Refer to the second example here: courses.cs.northwestern.edu/311/ht...
I always thought of space complexity as just auxiliary storage, which makes more sense in my opinion...
Here from Odin also, I think that the space complexity depends if the argument is a reference to the original variable or just a copy. Because for instance if the function is recursive then every time it is being called it is creating a copy of the input then it will definitely use more memory on the other hand if its a reference that's just O(1) times the recursive calls.
Let me know if I am wrong...
mosmn's correction would also solve the contradiction arising in example 3: "Compared to its iterative counterpart, this takes up much more space where an iterative approach would use the same variable space over and over again, thus being only O(1)." But the iterative example above, number 2, had O(n) as space complexity. So which is it?
Hi, the space complexity for the second example is O(1). Since every time we iterate over the loop, we are reassigning the value to the same variables i and sum.
Hi, thanks for the great article. It explains space complexity very simply.

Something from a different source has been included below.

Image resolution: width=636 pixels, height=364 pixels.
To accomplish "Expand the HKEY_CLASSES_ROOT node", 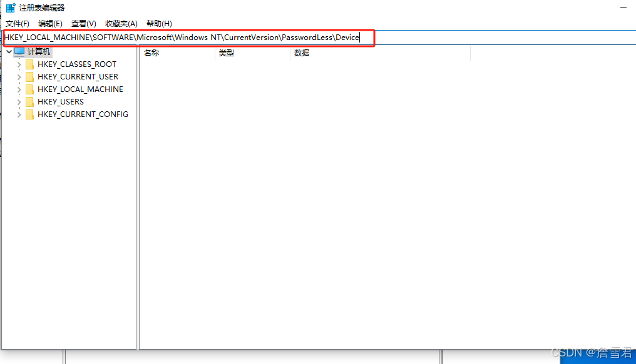I will point(19,64).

For the third example using recursion, I thought that the array[1...size] would create a new array for each method call which would add to the memory like: n + (n-1) + (n-2) + ... 1 = (n + 1) * (n / 2) (using the sum of n natural numbers formula) = O(n^2)
I suppose it depends on the implementation of the slice method but I think it returns a new array. If each method call does actually use O(1) space then overall O(n) is used as stated in the article. I am not sure that is the case here though...
Having continued with TOP I found this article with a section 'Copy on Write Optimization in Ruby Arrays'. For arrays of length 16 or larger, creating sub-arrays initially does not create a copy in memory! It only goes ahead and does that when it really has to (when writing to the new sub-array), maintaining the appearance of creating a new array for the user.
For the third example using recursion in this article, this means each function call uses O(1) auxiliary memory and thus O(n) for n recursive calls. So the space complexity (including the input array of length n) would be O(n) as stated in the article.
It just goes to show how you can only be really sure about space complexity when you know the programming language implementation.
Came here from the odin project course work...great piece, thanks!
Great read, thank you for putting this together! I'm currently working through "The Odin Project" and your code examples/explanations really helped make these concepts stick for me.
From the Odin
I also found this via The Odin Project. Excellent article. Inspired me to join the dev.to community.
It seems there is a bit of confusion when it comes to calculating the space complexity compared to the time complexity with regards to wether the input argument should be taken into account or not.
Brilliant article, thank you! Cleared up so many doubts I've had
This post is part of an assignment from the odin project course work...great piece, thanks!
Great article. It does supplement my understanding from the odin project.